Brief: Wherever the string "chevron" appears in the records, return the line that holds it.

Supplied entries:
*** Begin section ***

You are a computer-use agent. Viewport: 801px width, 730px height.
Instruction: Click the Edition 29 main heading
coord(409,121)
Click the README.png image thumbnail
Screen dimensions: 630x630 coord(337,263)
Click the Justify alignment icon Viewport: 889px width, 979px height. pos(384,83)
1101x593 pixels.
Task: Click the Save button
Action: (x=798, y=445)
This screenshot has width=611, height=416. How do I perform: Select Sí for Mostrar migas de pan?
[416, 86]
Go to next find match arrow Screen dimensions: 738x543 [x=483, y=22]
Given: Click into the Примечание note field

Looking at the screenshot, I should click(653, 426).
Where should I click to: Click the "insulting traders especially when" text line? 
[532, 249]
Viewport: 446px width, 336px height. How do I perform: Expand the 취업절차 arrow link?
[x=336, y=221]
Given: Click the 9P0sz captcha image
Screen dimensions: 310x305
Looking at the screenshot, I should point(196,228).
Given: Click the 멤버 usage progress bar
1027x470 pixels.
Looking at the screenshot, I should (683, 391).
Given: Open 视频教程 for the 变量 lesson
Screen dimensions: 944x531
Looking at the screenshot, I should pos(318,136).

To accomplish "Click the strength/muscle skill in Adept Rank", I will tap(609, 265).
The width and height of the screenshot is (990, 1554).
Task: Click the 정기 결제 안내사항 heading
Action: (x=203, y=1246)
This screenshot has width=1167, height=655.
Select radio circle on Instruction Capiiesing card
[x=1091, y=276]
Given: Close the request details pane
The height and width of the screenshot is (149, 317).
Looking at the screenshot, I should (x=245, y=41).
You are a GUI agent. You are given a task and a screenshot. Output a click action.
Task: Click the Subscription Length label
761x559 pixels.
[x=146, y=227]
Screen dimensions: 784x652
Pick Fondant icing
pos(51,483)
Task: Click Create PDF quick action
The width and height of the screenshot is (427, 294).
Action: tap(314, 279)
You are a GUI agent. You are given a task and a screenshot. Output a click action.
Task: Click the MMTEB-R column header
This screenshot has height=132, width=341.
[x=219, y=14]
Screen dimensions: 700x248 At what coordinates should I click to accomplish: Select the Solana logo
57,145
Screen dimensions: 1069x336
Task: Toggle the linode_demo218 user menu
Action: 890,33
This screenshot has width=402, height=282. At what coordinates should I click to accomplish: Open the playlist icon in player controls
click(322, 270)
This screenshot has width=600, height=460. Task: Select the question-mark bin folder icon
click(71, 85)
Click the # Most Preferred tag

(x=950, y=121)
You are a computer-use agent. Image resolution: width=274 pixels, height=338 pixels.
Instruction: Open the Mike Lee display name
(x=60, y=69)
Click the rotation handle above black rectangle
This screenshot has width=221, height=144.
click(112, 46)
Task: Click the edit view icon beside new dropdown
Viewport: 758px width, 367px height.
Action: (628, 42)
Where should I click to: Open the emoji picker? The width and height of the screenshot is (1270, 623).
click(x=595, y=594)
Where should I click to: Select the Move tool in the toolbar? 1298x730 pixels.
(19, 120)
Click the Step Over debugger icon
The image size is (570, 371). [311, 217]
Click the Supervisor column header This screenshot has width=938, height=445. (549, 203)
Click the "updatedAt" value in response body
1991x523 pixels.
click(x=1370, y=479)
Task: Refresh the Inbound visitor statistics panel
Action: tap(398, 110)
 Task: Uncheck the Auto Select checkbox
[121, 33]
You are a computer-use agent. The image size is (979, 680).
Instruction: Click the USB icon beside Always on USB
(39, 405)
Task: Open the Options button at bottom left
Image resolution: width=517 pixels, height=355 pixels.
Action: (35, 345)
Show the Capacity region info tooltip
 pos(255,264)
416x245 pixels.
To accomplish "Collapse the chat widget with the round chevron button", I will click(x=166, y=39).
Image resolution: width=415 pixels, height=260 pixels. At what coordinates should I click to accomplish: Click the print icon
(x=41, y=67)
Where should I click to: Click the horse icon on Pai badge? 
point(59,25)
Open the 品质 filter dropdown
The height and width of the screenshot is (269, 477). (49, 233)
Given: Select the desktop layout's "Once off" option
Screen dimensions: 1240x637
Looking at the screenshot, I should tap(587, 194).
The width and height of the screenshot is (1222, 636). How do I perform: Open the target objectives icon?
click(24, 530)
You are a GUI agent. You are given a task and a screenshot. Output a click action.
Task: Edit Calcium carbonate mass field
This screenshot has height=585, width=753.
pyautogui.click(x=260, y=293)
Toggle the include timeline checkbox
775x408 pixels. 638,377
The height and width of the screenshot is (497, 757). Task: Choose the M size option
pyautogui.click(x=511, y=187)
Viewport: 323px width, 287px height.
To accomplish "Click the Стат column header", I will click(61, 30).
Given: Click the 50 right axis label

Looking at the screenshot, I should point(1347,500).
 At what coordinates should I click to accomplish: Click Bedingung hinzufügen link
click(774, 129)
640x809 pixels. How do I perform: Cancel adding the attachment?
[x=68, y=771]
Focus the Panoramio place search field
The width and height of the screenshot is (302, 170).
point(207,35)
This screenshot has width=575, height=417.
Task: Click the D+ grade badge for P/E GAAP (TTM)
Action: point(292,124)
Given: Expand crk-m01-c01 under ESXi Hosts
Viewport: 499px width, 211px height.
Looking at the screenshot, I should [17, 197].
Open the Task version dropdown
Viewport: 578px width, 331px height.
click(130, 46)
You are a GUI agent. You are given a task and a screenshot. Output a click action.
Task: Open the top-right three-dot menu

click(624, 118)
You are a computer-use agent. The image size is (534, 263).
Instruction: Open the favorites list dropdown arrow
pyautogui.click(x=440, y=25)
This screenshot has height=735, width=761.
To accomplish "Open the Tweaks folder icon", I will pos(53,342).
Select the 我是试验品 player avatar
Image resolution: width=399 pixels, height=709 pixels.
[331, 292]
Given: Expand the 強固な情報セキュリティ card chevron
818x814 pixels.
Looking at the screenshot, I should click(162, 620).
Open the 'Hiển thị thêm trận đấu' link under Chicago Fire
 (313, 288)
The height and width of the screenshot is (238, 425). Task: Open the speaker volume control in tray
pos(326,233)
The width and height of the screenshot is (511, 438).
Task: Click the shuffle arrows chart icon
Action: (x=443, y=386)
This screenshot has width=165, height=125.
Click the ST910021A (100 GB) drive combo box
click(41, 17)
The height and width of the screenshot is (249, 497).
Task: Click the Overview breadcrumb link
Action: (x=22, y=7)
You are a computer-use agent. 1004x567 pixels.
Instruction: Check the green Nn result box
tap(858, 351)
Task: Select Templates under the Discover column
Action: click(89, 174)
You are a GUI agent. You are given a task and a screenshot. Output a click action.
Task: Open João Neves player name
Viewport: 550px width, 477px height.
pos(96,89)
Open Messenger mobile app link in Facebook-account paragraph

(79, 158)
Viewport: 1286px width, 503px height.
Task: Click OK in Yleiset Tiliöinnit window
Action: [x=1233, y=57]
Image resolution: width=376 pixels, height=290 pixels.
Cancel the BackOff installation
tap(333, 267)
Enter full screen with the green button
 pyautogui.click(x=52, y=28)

*** End section ***

Exercise solution:
To accomplish "Collapse the chat widget with the round chevron button", I will click(x=166, y=39).
Given: Expand the 強固な情報セキュリティ card chevron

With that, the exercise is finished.